Weight gain is caused by an overconsumption of calories, barring a narrow range of medication side effects.
Insulin tells your body to uptake glucose into cellular bodies. If glycogen stores aren't depleted (in the liver from normal/basal metabolism, in muscular tissue from activity) and there's nowhere for it to go, it's converted via de novo lipogenesis and stored in adipose tissue. If there's no free room, new fat cells are created. Lipogenesis and the creation of new adipose tissue are not instantaneous processes.
Insulin resistance is because your body has continued to see that blood glucose is high because it cannot be taken up quickly enough, so it sends out more insulin. As high circulating levels become more normal, the alpha channel on the insulin receptor requires more insulin to activate a signal transduction pathway to open the GLUT4 transporter for glucose.
Very strictly, excess blood glucose causes insulin resistance. That excess blood glucose is caused by caloric overconsumption, which causes obesity. It is not the inverse.

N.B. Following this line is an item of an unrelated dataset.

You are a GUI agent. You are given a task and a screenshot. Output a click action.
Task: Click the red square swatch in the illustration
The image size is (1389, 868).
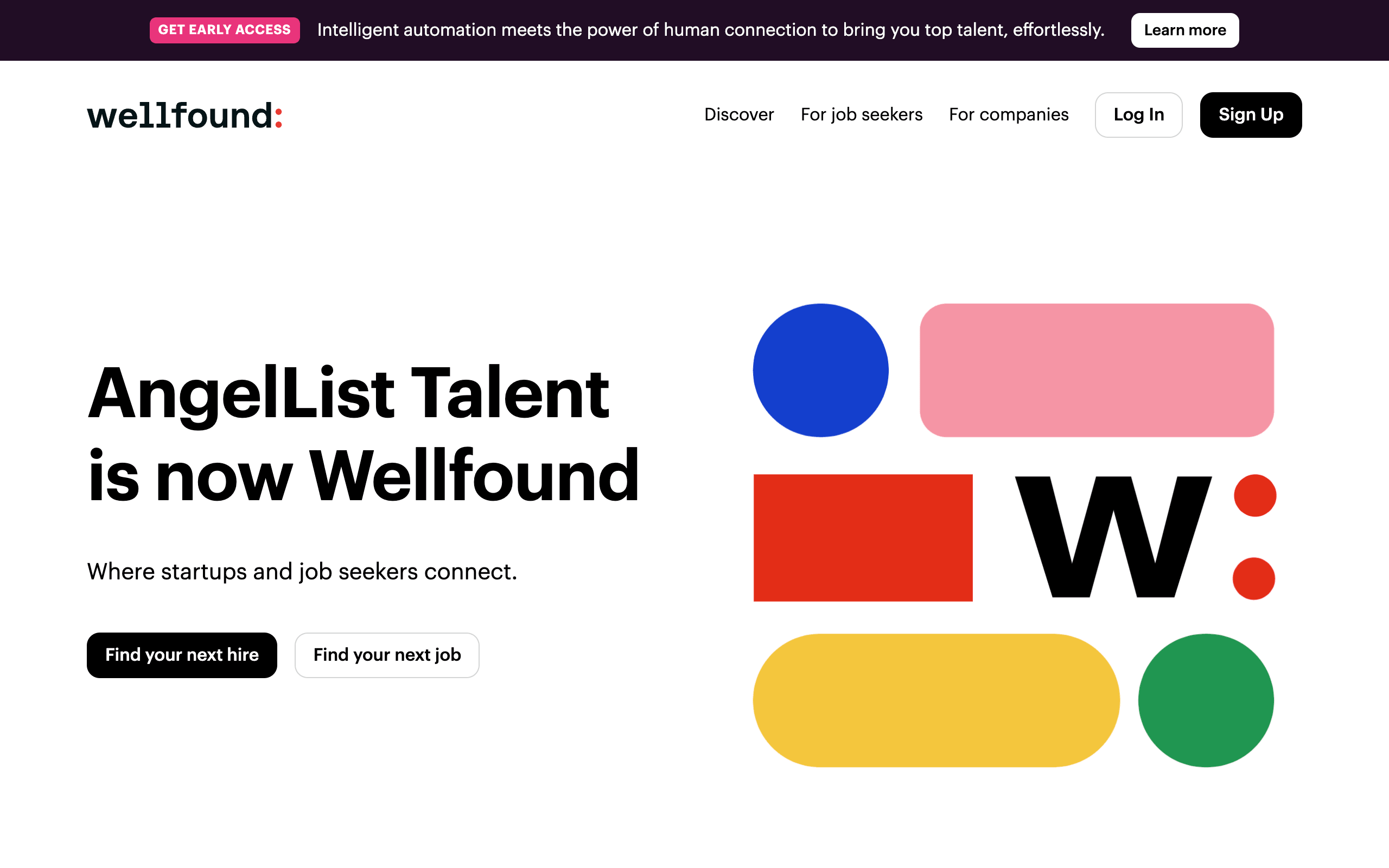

Carbohydrates have poor satiety, so when the stomach is empty (fats and proteins have a longer processing time in the stomach), ghrelin is released, which stimulates hunger, and the person eats again. Probably more simple carbohydrates, possibly before the previous ones have been taken up by cells.
Caloric overconsumption -> obesity
Insulin resistance is a side effect here, one which is seen because simple carbohydrate consumption is part and parcel of obesity in the western world. It's very hard to become clinically obese without cheap sugar. The same mechanisms (overconsumption of calories) cause obesity and insulin resistance, so they're two sides of the same coin.